Book Read Free

Bad Traffic

Page 21

by Simon Lewis


  Jian tapped the man on the shoulder and thrust before him a picture of a girl rearing in a bikini.

  He said, ‘I’m going to borrow your car. Look at this picture while I steal your keys.’

  Both looked baffled. Jian tweezered the keys with his free hand and, holding them behind the magazine, grinned and winked and said goodbye, hoisting his golf bag over his shoulder.

  He walked out of the café without hurrying and glimpsed the policemen in the restaurant, queuing up with a tray, their backs to him. The exit got closer and he kept a steady pace, and nobody tried to stop him.

  He repressed a grin. He’d arrested a few pickpockets in his time and he knew their tricks, but it wasn’t something he was practised at. Probably it had only worked because he hadn’t considered it, he’d just done it as soon as think it, and if he’d paused it would never have come off.

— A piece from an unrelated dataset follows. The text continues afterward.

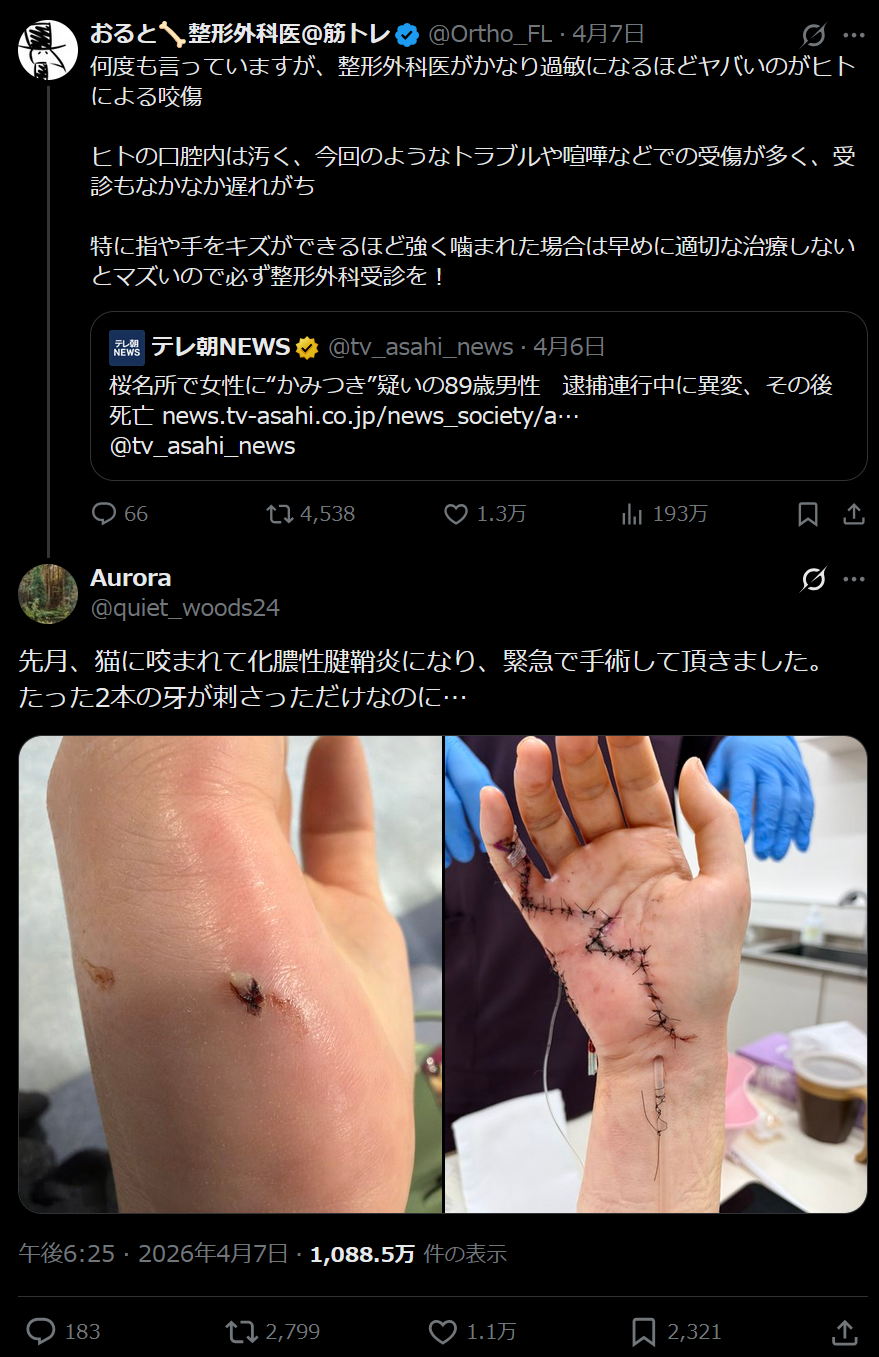View analytics icon showing 193万 views
The image size is (879, 1357).
tap(632, 514)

  The sound of the automatic doors opening was like a sigh of relief. All he had to do now was find the right car, and again luck was with him because it was the third that he tried, a little red runaround, with no babies or dogs inside and a full tank of petrol. He started the engine and the radio came on – a chirpy tune. He drove the car round to the children’s playground, where he’d left the peasant. The peasant wasn’t there.

  (61

  Jian went twice around the car park, then up and down the access road. Possibly the lad had run away… No, of course, he’d got it into his head to phone his mother. Or his boss – he wouldn’t put that past the little rat. He must have had some money hidden. He parked the car and cursed – ‘Cao, cao, cao’ and slapped the steering wheel.

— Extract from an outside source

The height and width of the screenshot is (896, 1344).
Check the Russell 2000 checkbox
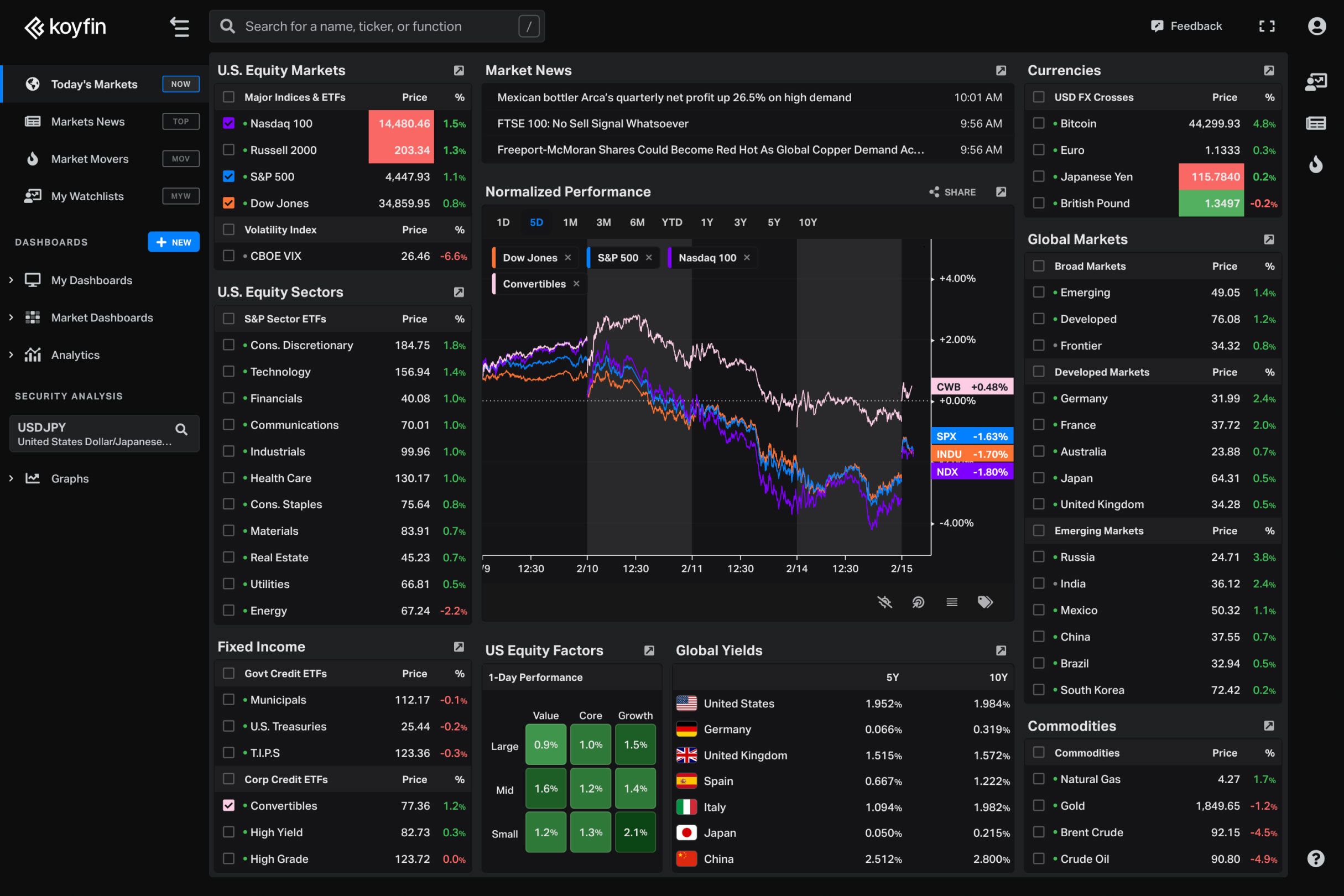tap(229, 150)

  He went back into the service station. One of the policemen was sitting in the restaurant, the couple in the café still argued. No – now they were getting up to leave. The peasant wasn’t by the phones. Jian ran a hand across his head, feeling the pressure. The couple were looking around the table and might look up and see him. He strode quickly away and into the bathroom.

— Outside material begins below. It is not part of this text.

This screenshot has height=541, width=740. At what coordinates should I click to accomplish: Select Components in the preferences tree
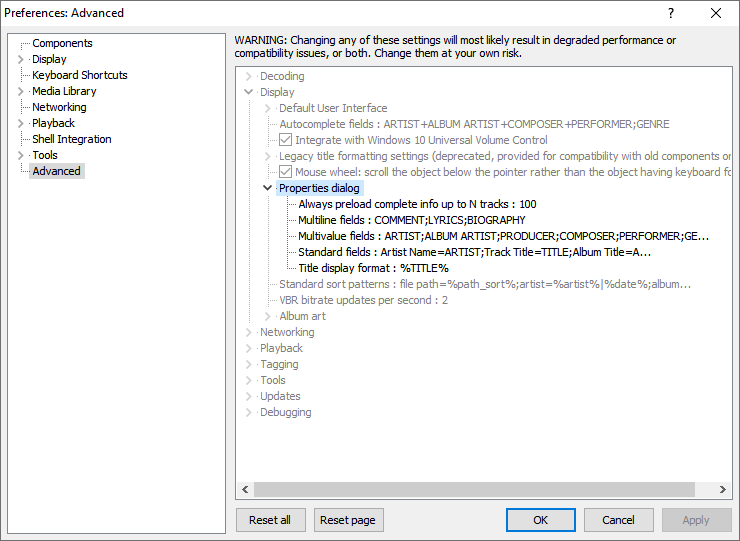62,43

  The peasant was washing his hands in the sink.

  Jian grabbed his arm and hissed, ‘Get out here now, you idiot.’

  Ding Ming shrugged him off.

  ‘There are policemen out there and I’ve just stolen a car. Let’s go.’

  ‘I’m not going out if there are policemen out there. We could hide in a cubicle. The doors have got locks on.’

  Jian put a hand on the lad’s elbow and led him out. He wished this place wasn’t so bright.

  ‘I told you to stay put. You’re going to get us both killed.’

  ‘I needed to go.’

  ‘You couldn’t have gone in the bushes?’

  ‘It was a children’s playground.’

  ‘Keep talking as we go for the exit,’ said Jian. ‘Talk fast and walk slow, don’t look round and don’t catch anyone’s eye. Don’t look at them and they won’t notice you.’

  Jian was finding it hard to obey his own command. His eyes swivelled left and right, scanning for the policemen.

  ‘What do you want to talk about?’

  ‘It doesn’t matter. Anything.’

  ‘Er… I’m impressed with the high level of sanitation in public conveniences. When you press a button, soap comes out of a nozzle.’

  ‘Is that so?’

  Jian glimpsed the second uniformed figure putting money in a vending machine. He fought the impulse to speed up.

  Ding Ming looked at a bank of phones and said, ‘I want to phone my mother.’

  ‘Not now.’

  The lad shook himself free.

  ‘I’m not moving until I can phone her.’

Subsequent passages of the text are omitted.